**PROBLEM DETAILS:**
Retype, exactly as they appear below, the lines between the line holding "Image resolution: width=973" and the line holding "Given: Click the Games sidebar icon", both ends included.

Stored items:
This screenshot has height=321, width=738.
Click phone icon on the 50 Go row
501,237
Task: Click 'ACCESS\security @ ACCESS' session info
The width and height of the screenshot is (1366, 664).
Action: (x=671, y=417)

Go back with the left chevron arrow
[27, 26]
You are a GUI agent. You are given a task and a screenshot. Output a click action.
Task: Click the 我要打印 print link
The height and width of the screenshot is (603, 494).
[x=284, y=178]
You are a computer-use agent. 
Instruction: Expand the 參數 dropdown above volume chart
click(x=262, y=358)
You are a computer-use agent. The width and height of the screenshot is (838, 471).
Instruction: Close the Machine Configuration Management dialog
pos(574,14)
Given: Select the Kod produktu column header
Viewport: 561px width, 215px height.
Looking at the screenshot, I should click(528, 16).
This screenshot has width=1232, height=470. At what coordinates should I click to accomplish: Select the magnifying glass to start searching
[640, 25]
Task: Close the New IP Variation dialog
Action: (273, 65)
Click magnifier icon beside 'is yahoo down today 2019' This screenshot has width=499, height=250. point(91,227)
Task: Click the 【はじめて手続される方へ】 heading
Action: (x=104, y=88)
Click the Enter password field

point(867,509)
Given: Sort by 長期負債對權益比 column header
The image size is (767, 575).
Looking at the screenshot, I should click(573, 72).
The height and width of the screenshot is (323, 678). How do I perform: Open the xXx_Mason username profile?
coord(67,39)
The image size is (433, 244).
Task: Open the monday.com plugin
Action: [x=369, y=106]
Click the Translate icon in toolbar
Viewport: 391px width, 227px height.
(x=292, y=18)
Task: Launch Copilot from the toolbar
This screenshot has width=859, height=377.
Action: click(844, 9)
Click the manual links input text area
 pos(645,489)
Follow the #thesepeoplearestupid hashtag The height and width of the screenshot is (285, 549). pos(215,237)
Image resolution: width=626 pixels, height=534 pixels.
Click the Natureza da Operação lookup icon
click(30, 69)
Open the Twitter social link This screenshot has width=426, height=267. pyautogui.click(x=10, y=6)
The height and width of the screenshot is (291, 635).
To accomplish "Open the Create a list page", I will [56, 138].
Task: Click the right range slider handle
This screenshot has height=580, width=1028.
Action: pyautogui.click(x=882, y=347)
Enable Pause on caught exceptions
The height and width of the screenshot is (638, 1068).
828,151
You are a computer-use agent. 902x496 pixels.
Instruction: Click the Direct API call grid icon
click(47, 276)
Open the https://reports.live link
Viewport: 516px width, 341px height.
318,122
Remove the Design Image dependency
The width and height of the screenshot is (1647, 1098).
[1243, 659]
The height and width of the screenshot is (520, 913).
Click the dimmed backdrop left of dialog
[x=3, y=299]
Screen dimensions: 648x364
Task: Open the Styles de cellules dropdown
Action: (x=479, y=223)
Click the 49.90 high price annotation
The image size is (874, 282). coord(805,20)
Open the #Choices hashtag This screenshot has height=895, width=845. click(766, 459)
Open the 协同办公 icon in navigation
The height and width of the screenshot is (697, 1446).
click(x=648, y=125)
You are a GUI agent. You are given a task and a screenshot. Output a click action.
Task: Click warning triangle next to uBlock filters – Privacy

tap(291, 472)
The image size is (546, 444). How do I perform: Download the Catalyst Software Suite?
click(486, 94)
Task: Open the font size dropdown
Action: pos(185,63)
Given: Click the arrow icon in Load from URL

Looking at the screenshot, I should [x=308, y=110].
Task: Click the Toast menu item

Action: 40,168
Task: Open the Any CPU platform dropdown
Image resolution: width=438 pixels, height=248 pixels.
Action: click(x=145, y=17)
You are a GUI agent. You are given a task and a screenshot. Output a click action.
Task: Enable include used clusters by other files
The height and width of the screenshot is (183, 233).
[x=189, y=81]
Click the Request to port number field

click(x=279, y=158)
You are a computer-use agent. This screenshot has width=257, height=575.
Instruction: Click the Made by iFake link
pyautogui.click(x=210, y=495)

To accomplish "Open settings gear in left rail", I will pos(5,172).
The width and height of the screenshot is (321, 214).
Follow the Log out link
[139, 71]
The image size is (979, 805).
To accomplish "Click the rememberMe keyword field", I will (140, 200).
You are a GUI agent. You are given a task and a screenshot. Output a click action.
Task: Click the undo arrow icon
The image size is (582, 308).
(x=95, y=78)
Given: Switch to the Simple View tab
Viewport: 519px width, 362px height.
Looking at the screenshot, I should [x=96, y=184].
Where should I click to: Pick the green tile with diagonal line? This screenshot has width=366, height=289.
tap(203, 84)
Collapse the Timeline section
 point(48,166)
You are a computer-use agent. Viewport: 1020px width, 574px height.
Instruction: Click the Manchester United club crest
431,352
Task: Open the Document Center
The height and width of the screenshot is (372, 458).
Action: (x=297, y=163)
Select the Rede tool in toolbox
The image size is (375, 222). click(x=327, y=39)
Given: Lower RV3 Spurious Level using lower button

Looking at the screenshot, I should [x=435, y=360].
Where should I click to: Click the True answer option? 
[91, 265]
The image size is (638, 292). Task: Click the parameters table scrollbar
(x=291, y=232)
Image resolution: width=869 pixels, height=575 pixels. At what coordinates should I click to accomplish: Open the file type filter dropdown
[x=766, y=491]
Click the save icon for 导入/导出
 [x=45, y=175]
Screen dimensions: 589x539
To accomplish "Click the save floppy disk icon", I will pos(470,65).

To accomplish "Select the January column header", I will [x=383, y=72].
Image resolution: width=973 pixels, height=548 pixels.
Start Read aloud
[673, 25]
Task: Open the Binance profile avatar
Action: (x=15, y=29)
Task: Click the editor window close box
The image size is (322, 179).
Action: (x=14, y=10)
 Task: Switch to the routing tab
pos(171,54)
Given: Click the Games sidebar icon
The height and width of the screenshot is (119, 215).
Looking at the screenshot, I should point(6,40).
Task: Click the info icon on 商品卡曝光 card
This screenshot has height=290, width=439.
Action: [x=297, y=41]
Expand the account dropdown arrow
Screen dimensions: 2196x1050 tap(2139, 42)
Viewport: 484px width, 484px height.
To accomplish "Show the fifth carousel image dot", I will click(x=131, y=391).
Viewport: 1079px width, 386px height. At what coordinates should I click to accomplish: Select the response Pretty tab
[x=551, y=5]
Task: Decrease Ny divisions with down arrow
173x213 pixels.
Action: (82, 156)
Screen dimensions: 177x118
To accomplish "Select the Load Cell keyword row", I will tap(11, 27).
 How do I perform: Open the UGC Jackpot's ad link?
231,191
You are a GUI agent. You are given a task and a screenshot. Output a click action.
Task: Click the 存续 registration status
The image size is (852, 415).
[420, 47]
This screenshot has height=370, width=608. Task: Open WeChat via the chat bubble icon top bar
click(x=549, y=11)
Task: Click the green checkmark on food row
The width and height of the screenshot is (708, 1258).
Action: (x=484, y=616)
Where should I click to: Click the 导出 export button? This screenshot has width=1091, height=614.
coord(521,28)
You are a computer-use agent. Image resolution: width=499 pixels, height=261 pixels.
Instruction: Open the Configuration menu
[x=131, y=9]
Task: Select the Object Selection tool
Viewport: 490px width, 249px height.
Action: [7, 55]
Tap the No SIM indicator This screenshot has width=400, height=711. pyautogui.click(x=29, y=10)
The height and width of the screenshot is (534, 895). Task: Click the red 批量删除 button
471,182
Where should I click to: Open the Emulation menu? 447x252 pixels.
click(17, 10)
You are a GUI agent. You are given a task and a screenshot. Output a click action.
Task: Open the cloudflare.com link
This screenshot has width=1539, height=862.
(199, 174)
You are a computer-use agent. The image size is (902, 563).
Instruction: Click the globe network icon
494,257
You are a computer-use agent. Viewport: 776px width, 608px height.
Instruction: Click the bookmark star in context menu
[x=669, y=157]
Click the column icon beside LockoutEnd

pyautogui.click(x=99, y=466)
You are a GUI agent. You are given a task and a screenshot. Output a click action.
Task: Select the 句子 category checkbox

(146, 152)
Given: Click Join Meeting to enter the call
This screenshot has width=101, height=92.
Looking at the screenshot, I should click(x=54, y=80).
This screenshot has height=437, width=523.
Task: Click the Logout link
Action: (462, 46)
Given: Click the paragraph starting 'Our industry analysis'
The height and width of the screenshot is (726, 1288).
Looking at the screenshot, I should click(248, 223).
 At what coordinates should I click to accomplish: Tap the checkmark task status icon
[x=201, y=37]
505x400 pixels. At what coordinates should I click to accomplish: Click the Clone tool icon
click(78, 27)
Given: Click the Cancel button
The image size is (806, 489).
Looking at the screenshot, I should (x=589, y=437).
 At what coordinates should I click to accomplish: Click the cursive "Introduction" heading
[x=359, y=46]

**SOLVED EXERCISE:**
Image resolution: width=973 pixels, height=548 pixels.
Start Read aloud
[673, 25]
Task: Open the Binance profile avatar
Action: (x=15, y=29)
Task: Click the editor window close box
The image size is (322, 179).
Action: (x=14, y=10)
 Task: Switch to the routing tab
pos(171,54)
Given: Click the Games sidebar icon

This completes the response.